Debugging recovery

Context

There are 2 parts in recovery :

1. Up to the point Splunk software will start first
2. At first Splunk start, splunkconf-backup app will detect recovery mode and initiate a kvdump recovery if needed

Note that instructions for first part only apply if you leverage included recovery scripts inside iaas context. You may junp directly to last part if applicable

Instance Recovery

1. Instance start

First issue could be that new instance is not started by cloud provider. In that case either look at cloud logs or go in cloud console in the autoscaling group UI to look for the reason Possible reasons may be :

• connection draining -> it could take a few seconds/minutes to drain out open connections when a instance shutdown , preventing a new one to be started initially (just wait or for the impatient you may look at tuning the ASG advanced settings)
• instance type requested is not available in the specific region/az requested (if that is temporary, it should retry automatically) -> change instance type or check/discuss with cloud provider
• cloud limit reached (like number of ressources allowed for your account) -> ask for increased limit
• insufficient network ressources (ip) in the specified network -> check and increase network size if applicable
• unsupported combination in template (like type of boot disk for a specific instance) -> It is usually corrected by setting the correct value in terraform variables

2. Instance initialization

the first thing a instance does is execute cloud init (after starting image) this script try to do minimal stuff and load+launch recovery script from cloud storage logs are in /var/log/cloud-init.log

If the instance is unable to reach cloud storage to get recovery and permissions (IAM) + tags looks correct then one of the common reason is a network misconfiguration preventing to reach cloud storage. (a instance in a private network will need a nat gateway for example)

3. Cloud Recovery

Recovery is logged into /var/log/splunkconf-cloud-recovery-debug.log Every big steps is prefixed with * to ease reading log files by identifying steps

If the recovery breaks on update or finding Splunk software to download , you may have to follow instructions related to working in disconnected mode.

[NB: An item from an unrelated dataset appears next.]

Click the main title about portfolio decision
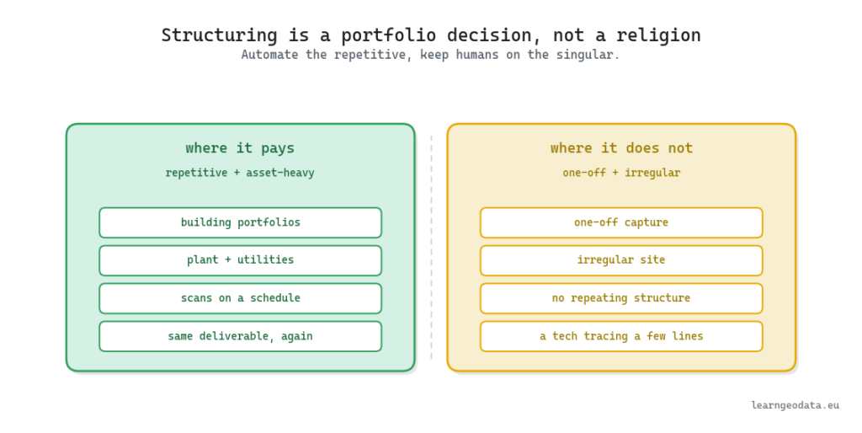The height and width of the screenshot is (433, 862). point(431,35)
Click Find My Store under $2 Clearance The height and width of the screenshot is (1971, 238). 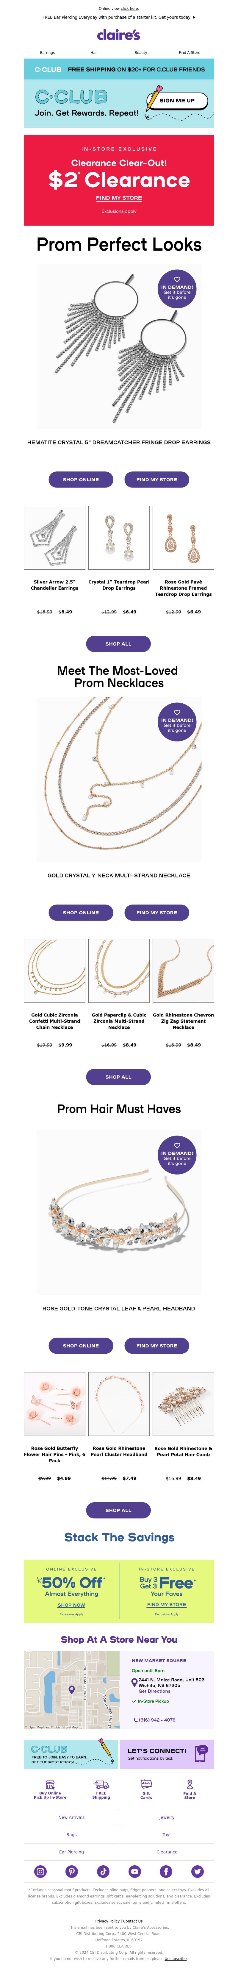pos(119,198)
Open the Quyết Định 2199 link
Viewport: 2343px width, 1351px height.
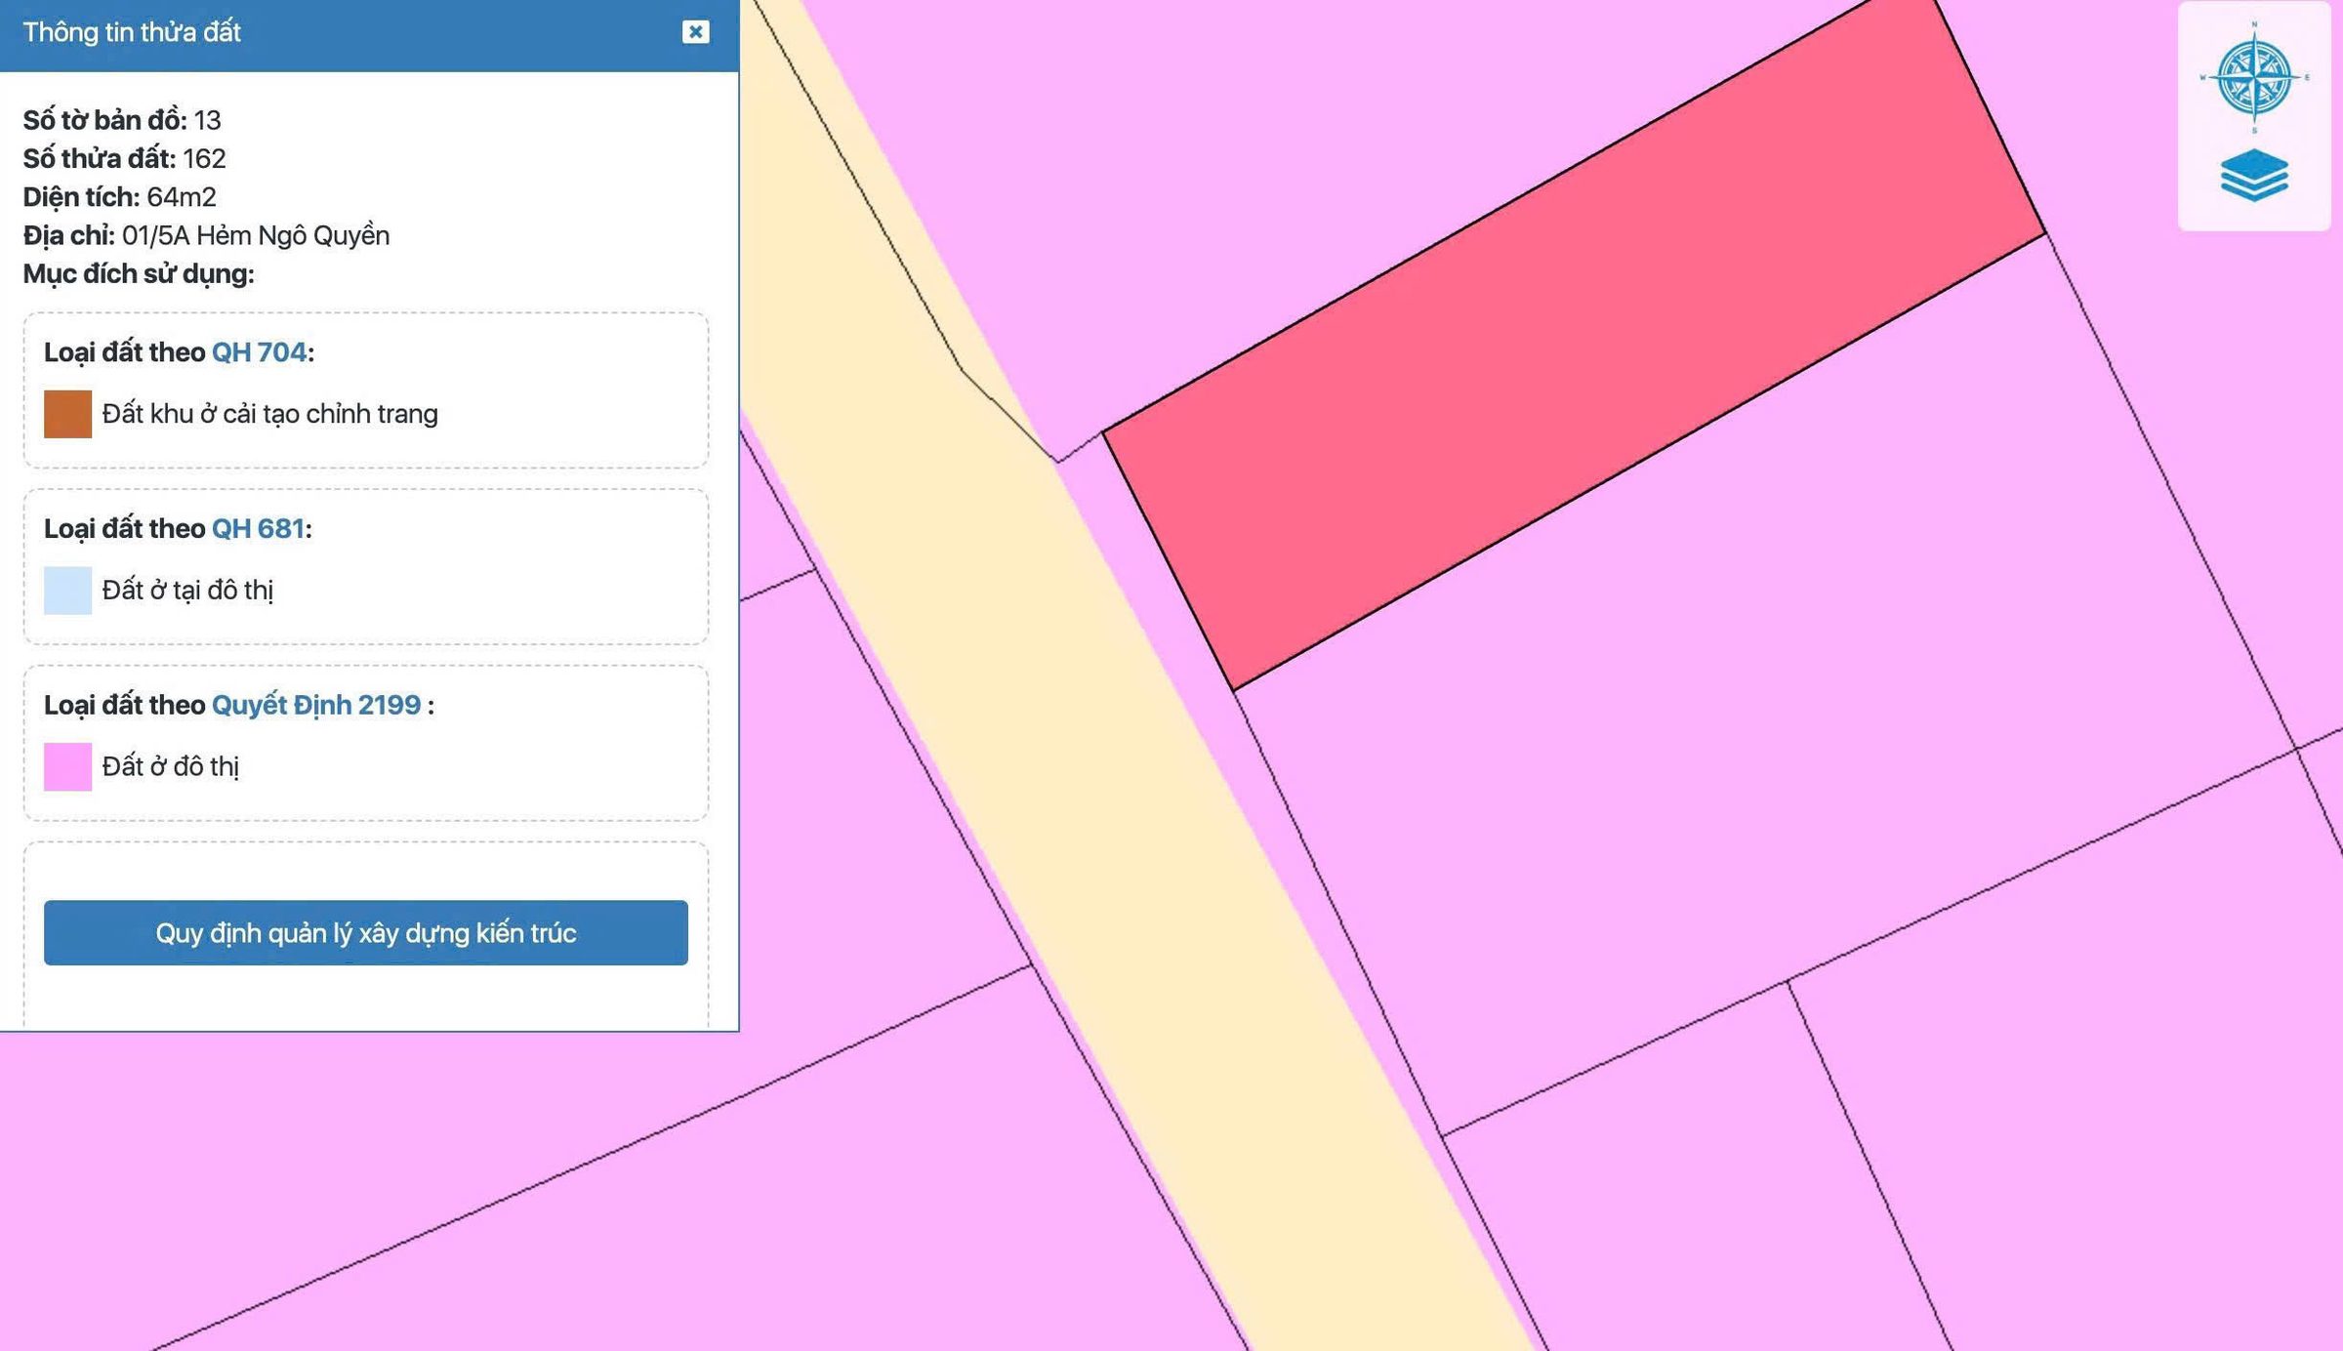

Other possible errors may be :

• disk space too short -> increase to reasonnable disk space
• instance spec much too low -> trying to recover on a single shared vcpu with CPU credit may be challenging, please make sure you enough ressources
• OS image not currently supported by recovery -> change image to a supported one (ie rpm based)
• cloud provider not properly detected -> this could happen for newer image/kernel -> make sure you use latest recovery or report bug so support can be updated.
• Splunk initialization failure or version detection mismatch -> if you upgrade Splunk on a version that was not existing at time your recovery version was released, you may have to update to a newer version or report bug (in general newer versions should work)

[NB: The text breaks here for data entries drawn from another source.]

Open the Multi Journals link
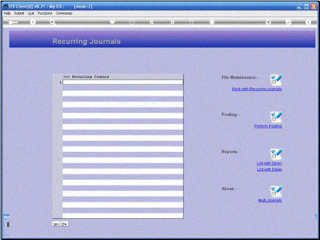pos(270,200)
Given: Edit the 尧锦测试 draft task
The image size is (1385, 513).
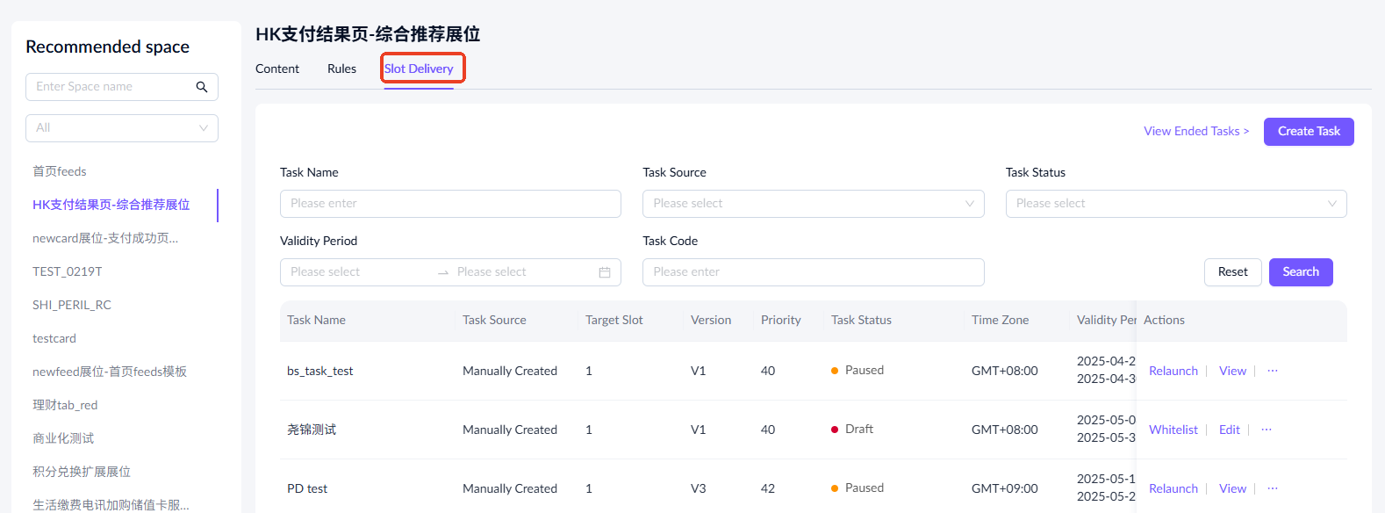Looking at the screenshot, I should [1229, 430].
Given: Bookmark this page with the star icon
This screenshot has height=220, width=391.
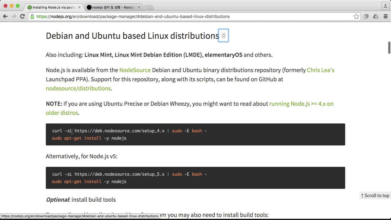Looking at the screenshot, I should (356, 17).
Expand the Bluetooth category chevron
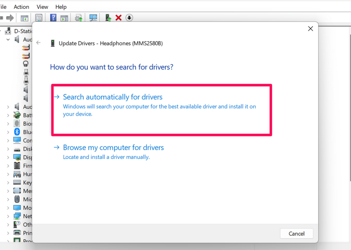 pyautogui.click(x=8, y=132)
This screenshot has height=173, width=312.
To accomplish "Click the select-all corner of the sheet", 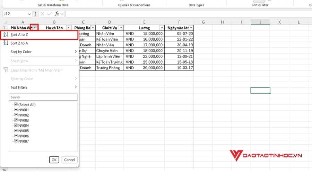I will click(x=4, y=22).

4. Splunk software failures to start if something got wrong during recovery, it may only fail at that time (like permissions issues) you may find the reason in SPLUNK_HOME/var/log/splunk/ directory (either in splunkd.log or the more recent log file in general found there)

KVDUMP recovery failures

logs are in SPLUNK_HOME/var/log/splunk/splunkconf-backup.log you may want to check backup exist in cloud storage backup bucket + has also being copied to the right place expected by recovery For remind, collections should exist or recovery wont work and collection definitions should have been restored as part of etc targeted backup recovery above.